Will you output the entries below exactly, skipping every image they contain?

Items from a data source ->
########

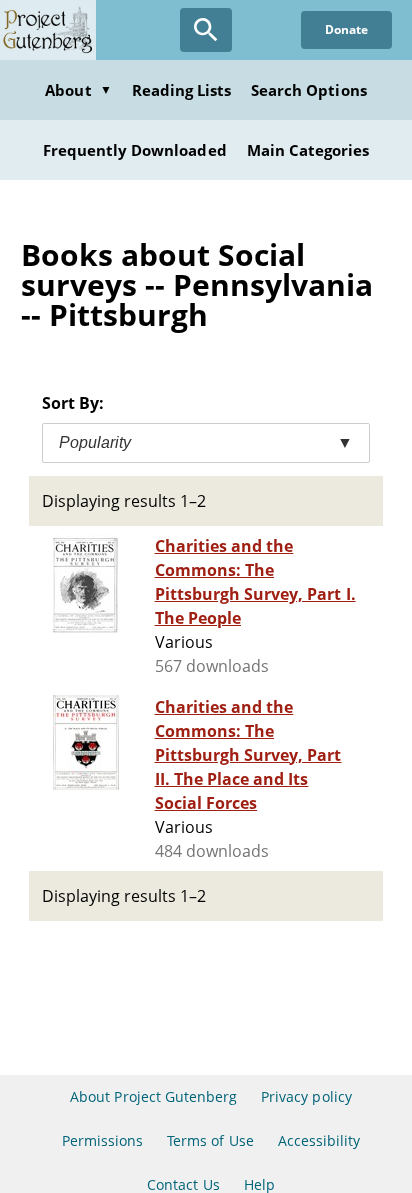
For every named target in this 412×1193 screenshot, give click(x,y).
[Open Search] (206, 30)
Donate (346, 29)
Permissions (102, 1140)
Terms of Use (210, 1140)
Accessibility (319, 1140)
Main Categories (308, 150)
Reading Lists (182, 90)
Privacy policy (306, 1096)
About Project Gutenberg (153, 1096)
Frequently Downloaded (135, 150)
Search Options (309, 90)
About (78, 90)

########

Response box ->
For every named target in this 412×1193 screenshot, give click(x,y).
[Open Search] (206, 30)
Donate (346, 29)
Permissions (102, 1140)
Terms of Use (210, 1140)
Accessibility (319, 1140)
Main Categories (308, 150)
Reading Lists (182, 90)
Privacy policy (306, 1096)
About Project Gutenberg (153, 1096)
Frequently Downloaded (135, 150)
Search Options (309, 90)
About (78, 90)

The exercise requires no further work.